Beijing Engineering Research Center for BioNanotechnology, CAS Key Laboratory of Standardization and Measurement for Nanotechnology, National Center for Nanoscience and Technology, Beijing 100190, China.
School of Future Technology, University of Chinese Academy of Sciences, Beijing 100049, China.
Anal Chem. 2023 Feb 14;95(6):3468-3475. doi: 10.1021/acs.analchem.2c05257. Epub 2023 Feb 1.

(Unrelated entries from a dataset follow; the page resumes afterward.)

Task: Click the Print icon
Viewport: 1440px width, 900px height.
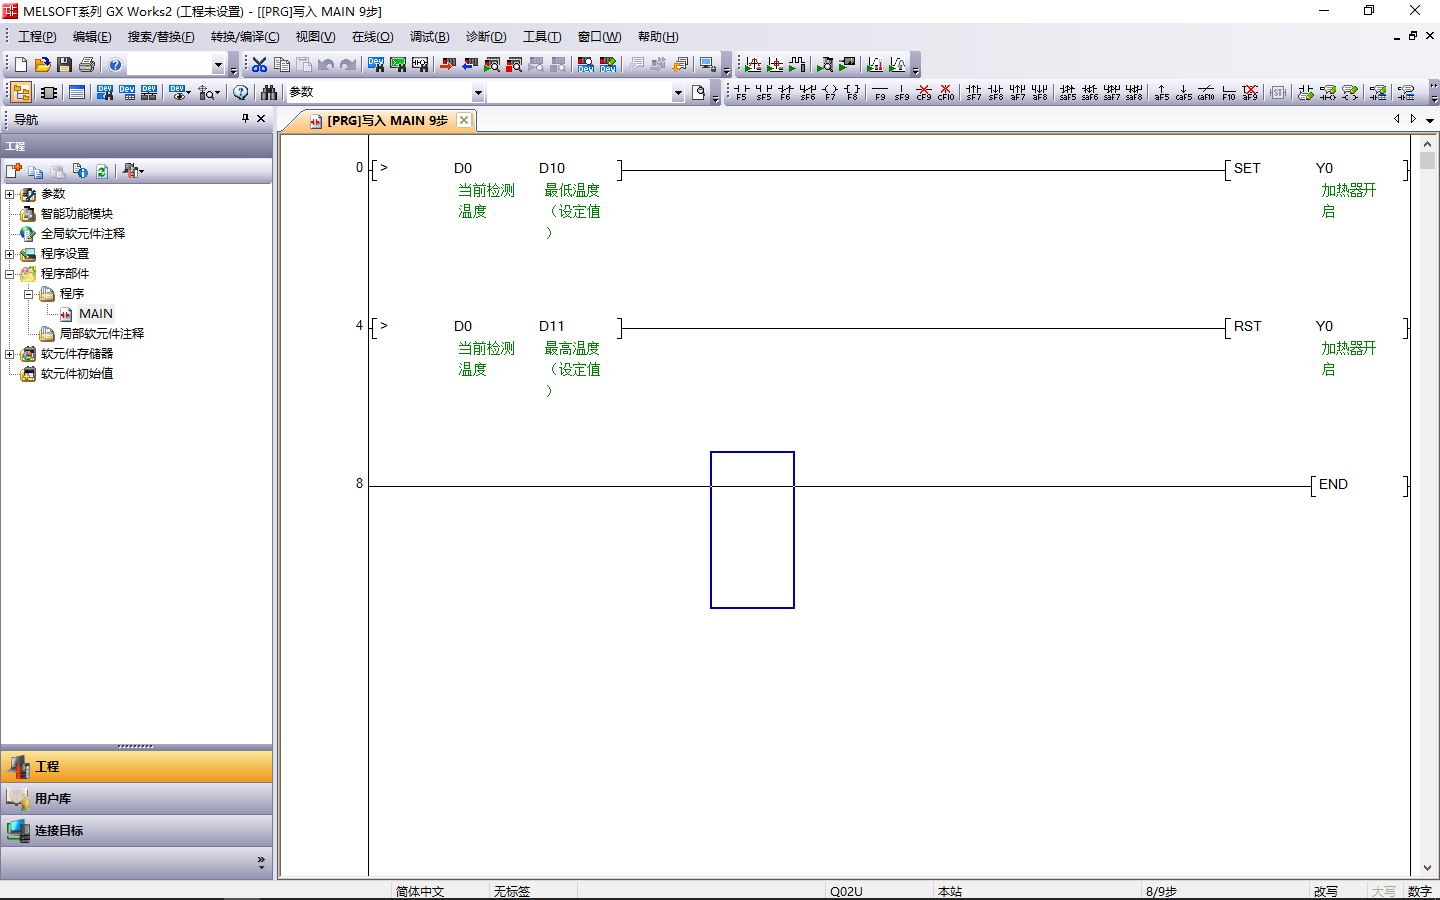Action: click(x=87, y=65)
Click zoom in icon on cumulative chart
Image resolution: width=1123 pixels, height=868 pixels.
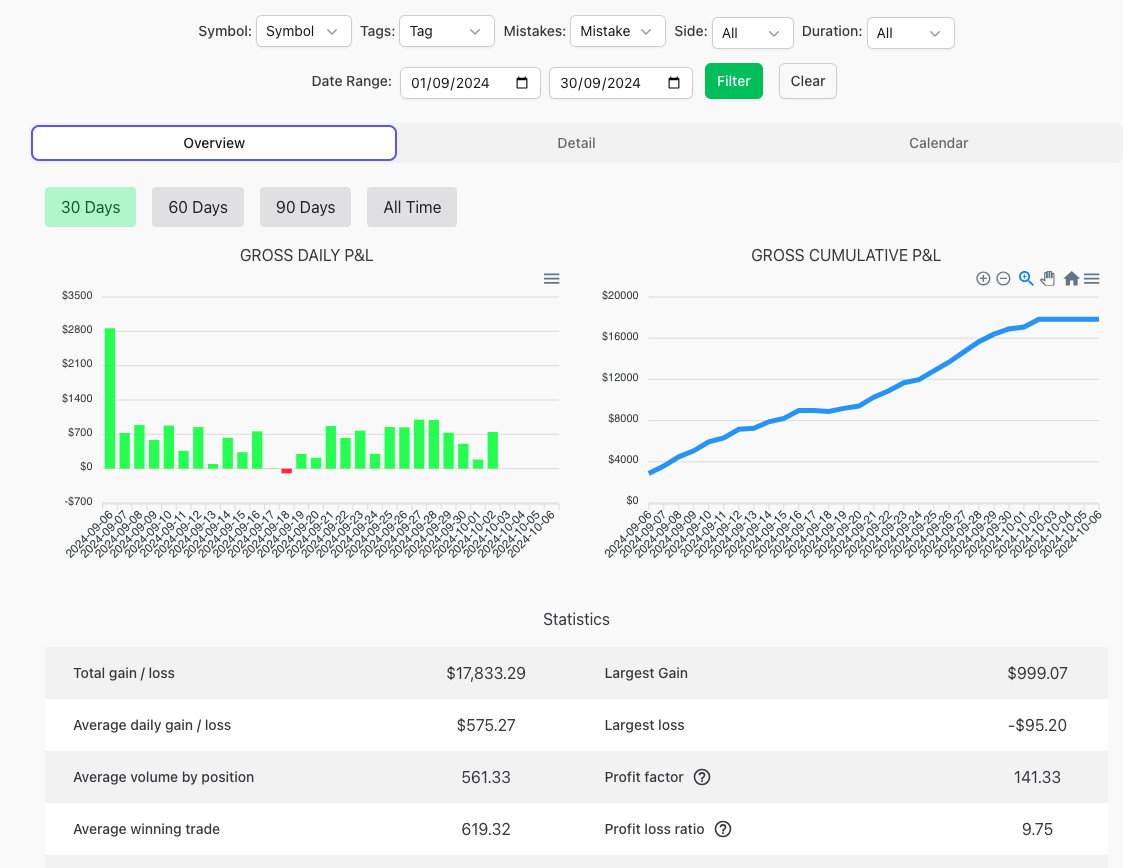pos(983,278)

Circulating tumor cells (CTCs) have emerged as promising circulating biomarkers for non-invasive cancer diagnosis and management. Isolation and detection of CTCs in clinical samples are challenging due to the extreme rarity and high heterogeneity of CTCs. Here, we describe a poly(ethylene oxide) (PEO) concentration gradient-based microfluidic method for rapid, label-free, highly efficient isolation of CTCs directly from whole blood samples. Stable concentration gradients of PEO were formed within the microchannel by co-injecting the side fluid (blood sample spiked with 0.025% PEO) and center fluid (0.075% PEO solution). The competition between the elastic lift force and the inertial lift force enabled size-based separation of large CTCs and small blood cells based on their distinct migration patterns. The microfluidic device could process 1 mL of blood sample in 30 min, with a separation efficiency of >90% and an enrichment ratio of >700 for tumor cells. The isolated CTCs from blood samples were enumerated by immunofluorescence staining, allowing for discrimination of breast cancer patients from healthy donors with an accuracy of 84.2%. The concentration gradient-based microfluidic separation provides a powerful tool for label-free isolation of CTCs for a wide range of clinical applications.
循环肿瘤细胞 (CTCs) 已成为有前途的非侵入性癌症诊断和管理的循环生物标志物。由于 CTCs 的极端稀有性和高度异质性,临床样本中 CTCs 的分离和检测具有挑战性。在这里,我们描述了一种基于聚氧化乙烯 (PEO) 浓度梯度的微流控方法,用于直接从全血样本中快速、无标记、高效地分离 CTCs。通过共注入侧流(含有 0.025%PEO 的血液样本)和中流(0.075%PEO 溶液),在微通道内形成稳定的 PEO 浓度梯度。弹性升力和惯性升力之间的竞争使大 CTCs 和小血细胞能够根据其不同的迁移模式进行基于大小的分离。微流控装置可以在 30 分钟内处理 1 毫升血液样本,分离效率>90%,肿瘤细胞的富集倍数>700。通过免疫荧光染色对血液样本中的分离 CTCs 进行计数,能够以 84.2%的准确率区分乳腺癌患者和健康供体。基于浓度梯度的微流分离为广泛的临床应用提供了一种用于无标记分离 CTCs 的强大工具。